Please repeat the lines below exactly. Begin with the line containing "Task: Click fill NAN W 0 button" and go on through the line containing "Task: Select 匹配搜索 radio button".

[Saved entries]
______________________________

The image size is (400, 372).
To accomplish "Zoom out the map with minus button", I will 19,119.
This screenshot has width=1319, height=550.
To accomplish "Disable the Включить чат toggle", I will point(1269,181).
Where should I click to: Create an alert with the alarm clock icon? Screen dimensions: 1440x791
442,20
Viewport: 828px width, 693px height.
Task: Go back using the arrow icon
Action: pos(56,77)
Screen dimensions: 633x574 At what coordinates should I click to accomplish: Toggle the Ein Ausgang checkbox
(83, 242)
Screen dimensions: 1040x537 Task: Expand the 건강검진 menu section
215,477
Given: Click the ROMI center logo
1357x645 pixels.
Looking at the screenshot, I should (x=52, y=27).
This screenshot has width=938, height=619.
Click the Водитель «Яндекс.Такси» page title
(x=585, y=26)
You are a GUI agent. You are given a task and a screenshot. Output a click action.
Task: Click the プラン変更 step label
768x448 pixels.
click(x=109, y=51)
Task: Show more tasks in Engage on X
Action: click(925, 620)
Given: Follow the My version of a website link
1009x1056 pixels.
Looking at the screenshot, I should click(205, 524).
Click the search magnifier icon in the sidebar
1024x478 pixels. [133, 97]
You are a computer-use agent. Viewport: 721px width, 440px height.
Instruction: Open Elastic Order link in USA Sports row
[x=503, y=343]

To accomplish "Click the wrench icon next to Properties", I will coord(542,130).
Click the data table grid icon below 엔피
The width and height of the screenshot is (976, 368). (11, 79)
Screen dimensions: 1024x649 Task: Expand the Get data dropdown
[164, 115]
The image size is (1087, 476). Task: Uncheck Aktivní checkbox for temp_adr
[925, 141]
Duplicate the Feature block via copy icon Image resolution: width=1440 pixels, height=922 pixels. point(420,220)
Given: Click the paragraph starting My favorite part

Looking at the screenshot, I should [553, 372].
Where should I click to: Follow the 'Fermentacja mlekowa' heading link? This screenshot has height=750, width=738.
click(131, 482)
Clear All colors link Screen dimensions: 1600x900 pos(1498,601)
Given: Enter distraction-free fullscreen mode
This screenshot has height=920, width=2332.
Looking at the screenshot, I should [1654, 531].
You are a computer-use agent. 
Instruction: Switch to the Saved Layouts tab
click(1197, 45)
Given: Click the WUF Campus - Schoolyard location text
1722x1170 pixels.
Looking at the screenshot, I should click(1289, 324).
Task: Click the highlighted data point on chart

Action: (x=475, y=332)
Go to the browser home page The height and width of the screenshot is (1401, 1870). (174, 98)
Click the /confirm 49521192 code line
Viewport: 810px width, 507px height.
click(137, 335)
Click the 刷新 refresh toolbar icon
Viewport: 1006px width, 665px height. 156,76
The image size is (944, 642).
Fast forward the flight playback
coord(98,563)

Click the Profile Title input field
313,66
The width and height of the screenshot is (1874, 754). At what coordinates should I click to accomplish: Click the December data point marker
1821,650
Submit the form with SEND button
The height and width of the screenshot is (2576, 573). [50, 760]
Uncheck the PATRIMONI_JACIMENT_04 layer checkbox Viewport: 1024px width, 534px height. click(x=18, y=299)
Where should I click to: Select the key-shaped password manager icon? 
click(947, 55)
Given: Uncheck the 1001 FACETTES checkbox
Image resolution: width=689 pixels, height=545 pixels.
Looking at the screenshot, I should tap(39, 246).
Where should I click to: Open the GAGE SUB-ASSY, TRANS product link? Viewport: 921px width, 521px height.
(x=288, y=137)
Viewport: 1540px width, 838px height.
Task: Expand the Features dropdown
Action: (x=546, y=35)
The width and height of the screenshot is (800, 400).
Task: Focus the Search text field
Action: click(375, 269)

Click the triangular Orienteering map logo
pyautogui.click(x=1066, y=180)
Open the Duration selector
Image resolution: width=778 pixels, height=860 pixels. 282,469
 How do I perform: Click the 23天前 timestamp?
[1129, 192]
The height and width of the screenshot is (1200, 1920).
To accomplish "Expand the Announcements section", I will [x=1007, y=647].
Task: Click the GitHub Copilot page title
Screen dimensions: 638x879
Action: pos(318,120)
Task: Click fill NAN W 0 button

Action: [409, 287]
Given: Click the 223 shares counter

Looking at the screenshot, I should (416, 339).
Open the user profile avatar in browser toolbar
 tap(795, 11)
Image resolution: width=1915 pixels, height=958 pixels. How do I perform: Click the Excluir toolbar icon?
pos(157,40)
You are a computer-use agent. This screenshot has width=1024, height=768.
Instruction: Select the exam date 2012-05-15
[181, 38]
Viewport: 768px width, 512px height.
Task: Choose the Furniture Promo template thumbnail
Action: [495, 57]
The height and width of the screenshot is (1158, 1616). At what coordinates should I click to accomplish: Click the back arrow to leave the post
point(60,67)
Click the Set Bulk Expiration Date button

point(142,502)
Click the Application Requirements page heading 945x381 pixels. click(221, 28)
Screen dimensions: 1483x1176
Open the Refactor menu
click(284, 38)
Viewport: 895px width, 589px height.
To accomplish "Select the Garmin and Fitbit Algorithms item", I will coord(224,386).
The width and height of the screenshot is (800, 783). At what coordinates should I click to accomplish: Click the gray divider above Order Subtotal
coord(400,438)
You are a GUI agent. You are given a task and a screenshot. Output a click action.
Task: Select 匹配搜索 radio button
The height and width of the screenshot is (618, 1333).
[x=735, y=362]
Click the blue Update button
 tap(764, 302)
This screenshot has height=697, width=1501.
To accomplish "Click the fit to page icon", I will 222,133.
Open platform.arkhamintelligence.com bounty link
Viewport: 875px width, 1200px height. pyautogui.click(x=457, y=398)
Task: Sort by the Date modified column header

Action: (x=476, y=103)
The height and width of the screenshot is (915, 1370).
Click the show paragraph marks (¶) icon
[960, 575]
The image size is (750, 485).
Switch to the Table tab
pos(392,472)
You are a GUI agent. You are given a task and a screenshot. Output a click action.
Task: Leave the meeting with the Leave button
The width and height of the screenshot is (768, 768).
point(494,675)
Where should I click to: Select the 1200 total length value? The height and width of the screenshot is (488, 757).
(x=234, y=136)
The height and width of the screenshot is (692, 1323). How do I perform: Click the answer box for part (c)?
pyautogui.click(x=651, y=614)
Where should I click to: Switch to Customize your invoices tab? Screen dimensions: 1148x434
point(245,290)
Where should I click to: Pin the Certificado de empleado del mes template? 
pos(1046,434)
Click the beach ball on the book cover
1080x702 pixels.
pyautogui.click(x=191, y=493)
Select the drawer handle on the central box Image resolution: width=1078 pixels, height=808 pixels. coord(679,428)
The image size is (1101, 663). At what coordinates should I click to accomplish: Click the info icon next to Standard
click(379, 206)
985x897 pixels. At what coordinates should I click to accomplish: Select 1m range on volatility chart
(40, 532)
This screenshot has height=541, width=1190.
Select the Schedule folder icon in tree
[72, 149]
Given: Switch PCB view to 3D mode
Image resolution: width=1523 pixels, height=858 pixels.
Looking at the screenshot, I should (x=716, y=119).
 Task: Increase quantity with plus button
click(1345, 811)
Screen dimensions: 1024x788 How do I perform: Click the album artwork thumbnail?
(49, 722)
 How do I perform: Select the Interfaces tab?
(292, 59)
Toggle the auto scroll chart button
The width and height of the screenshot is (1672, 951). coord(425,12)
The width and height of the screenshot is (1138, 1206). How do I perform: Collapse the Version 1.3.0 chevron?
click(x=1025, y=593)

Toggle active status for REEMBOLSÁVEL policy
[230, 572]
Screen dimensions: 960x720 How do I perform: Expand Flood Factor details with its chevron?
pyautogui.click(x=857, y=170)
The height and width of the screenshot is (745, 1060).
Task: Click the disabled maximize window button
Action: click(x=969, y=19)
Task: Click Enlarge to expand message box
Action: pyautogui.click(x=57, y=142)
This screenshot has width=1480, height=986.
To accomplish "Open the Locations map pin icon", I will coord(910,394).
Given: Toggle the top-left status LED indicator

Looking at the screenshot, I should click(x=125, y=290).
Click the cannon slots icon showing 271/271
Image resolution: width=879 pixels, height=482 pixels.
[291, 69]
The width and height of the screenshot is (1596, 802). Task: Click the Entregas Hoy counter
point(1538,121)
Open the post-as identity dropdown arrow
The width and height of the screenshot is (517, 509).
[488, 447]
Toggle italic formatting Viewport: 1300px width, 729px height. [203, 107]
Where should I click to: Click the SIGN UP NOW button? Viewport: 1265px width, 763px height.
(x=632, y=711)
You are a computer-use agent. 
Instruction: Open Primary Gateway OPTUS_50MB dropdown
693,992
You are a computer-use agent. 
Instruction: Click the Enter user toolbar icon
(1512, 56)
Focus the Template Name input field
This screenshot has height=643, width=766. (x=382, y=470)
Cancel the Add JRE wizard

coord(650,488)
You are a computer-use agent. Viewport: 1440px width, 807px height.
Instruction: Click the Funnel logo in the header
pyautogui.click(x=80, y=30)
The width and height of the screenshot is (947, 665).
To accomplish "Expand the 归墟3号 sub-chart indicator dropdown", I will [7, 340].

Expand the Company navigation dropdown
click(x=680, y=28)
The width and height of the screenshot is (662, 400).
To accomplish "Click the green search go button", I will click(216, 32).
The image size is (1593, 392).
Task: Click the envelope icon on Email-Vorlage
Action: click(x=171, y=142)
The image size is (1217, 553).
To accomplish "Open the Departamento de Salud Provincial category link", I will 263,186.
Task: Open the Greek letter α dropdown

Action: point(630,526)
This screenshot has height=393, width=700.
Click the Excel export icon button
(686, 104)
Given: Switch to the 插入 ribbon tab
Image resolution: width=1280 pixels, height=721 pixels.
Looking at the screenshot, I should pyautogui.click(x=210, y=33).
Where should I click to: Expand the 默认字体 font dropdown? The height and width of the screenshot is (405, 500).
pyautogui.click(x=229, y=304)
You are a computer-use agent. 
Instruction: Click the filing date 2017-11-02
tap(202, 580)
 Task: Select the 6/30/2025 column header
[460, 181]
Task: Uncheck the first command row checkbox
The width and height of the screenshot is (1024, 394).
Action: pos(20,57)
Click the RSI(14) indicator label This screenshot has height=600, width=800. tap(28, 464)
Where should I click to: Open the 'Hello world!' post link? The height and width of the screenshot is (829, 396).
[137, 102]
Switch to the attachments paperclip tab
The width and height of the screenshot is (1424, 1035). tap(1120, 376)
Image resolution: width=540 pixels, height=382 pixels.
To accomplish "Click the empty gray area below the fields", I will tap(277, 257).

______________________________

**SOLUTION FOR THIS PROBLEM**
Task: Click fill NAN W 0 button

Action: [409, 287]
Given: Click the 223 shares counter

Looking at the screenshot, I should (416, 339).
Open the user profile avatar in browser toolbar
 tap(795, 11)
Image resolution: width=1915 pixels, height=958 pixels. How do I perform: Click the Excluir toolbar icon?
pos(157,40)
You are a computer-use agent. This screenshot has width=1024, height=768.
Instruction: Select the exam date 2012-05-15
[181, 38]
Viewport: 768px width, 512px height.
Task: Choose the Furniture Promo template thumbnail
Action: [495, 57]
The height and width of the screenshot is (1158, 1616). At what coordinates should I click to accomplish: Click the back arrow to leave the post
point(60,67)
Click the Set Bulk Expiration Date button

point(142,502)
Click the Application Requirements page heading 945x381 pixels. click(221, 28)
Screen dimensions: 1483x1176
Open the Refactor menu
click(284, 38)
Viewport: 895px width, 589px height.
To accomplish "Select the Garmin and Fitbit Algorithms item", I will coord(224,386).
The width and height of the screenshot is (800, 783). At what coordinates should I click to accomplish: Click the gray divider above Order Subtotal
coord(400,438)
You are a GUI agent. You are given a task and a screenshot. Output a click action.
Task: Select 匹配搜索 radio button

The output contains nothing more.